DATA TO USE:
════════════════════
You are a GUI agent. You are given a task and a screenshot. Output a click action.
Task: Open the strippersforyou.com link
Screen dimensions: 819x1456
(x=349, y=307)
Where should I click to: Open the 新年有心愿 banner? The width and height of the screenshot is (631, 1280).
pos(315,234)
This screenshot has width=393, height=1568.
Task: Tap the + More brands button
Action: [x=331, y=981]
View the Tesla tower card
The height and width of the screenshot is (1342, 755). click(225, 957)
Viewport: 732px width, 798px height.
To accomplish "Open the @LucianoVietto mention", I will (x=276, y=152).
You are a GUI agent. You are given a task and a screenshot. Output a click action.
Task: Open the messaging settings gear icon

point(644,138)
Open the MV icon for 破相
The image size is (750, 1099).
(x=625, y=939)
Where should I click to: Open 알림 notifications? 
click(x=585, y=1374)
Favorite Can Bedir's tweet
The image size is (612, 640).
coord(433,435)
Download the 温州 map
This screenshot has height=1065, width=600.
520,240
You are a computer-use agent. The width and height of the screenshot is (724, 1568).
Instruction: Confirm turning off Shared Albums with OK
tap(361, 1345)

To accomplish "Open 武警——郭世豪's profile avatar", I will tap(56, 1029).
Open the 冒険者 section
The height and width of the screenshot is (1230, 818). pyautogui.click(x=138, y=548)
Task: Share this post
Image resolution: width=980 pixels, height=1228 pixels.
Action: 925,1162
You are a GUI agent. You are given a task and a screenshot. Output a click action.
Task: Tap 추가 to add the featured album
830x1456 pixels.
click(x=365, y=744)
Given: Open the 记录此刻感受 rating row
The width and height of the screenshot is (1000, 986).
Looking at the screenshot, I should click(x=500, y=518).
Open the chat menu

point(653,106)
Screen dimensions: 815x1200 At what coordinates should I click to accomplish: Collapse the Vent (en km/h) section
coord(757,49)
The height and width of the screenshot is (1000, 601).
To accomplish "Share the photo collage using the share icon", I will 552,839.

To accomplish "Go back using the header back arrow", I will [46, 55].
════════════════════
Can you extract every line of the items above and reproduce each one word for word?

You are a GUI agent. You are given a task and a screenshot. Output a click action.
Task: Open the strippersforyou.com link
Screen dimensions: 819x1456
(x=349, y=307)
Where should I click to: Open the 新年有心愿 banner? The width and height of the screenshot is (631, 1280).
pos(315,234)
This screenshot has width=393, height=1568.
Task: Tap the + More brands button
Action: [x=331, y=981]
View the Tesla tower card
The height and width of the screenshot is (1342, 755). click(225, 957)
Viewport: 732px width, 798px height.
To accomplish "Open the @LucianoVietto mention", I will (x=276, y=152).
You are a GUI agent. You are given a task and a screenshot. Output a click action.
Task: Open the messaging settings gear icon

point(644,138)
Open the MV icon for 破相
The image size is (750, 1099).
(x=625, y=939)
Where should I click to: Open 알림 notifications? 
click(x=585, y=1374)
Favorite Can Bedir's tweet
The image size is (612, 640).
coord(433,435)
Download the 温州 map
This screenshot has height=1065, width=600.
520,240
You are a computer-use agent. The width and height of the screenshot is (724, 1568).
Instruction: Confirm turning off Shared Albums with OK
tap(361, 1345)

To accomplish "Open 武警——郭世豪's profile avatar", I will tap(56, 1029).
Open the 冒険者 section
The height and width of the screenshot is (1230, 818). pyautogui.click(x=138, y=548)
Task: Share this post
Image resolution: width=980 pixels, height=1228 pixels.
Action: 925,1162
You are a GUI agent. You are given a task and a screenshot. Output a click action.
Task: Tap 추가 to add the featured album
830x1456 pixels.
click(x=365, y=744)
Given: Open the 记录此刻感受 rating row
The width and height of the screenshot is (1000, 986).
Looking at the screenshot, I should click(x=500, y=518).
Open the chat menu

point(653,106)
Screen dimensions: 815x1200 At what coordinates should I click to accomplish: Collapse the Vent (en km/h) section
coord(757,49)
The height and width of the screenshot is (1000, 601).
To accomplish "Share the photo collage using the share icon", I will 552,839.

To accomplish "Go back using the header back arrow", I will [46, 55].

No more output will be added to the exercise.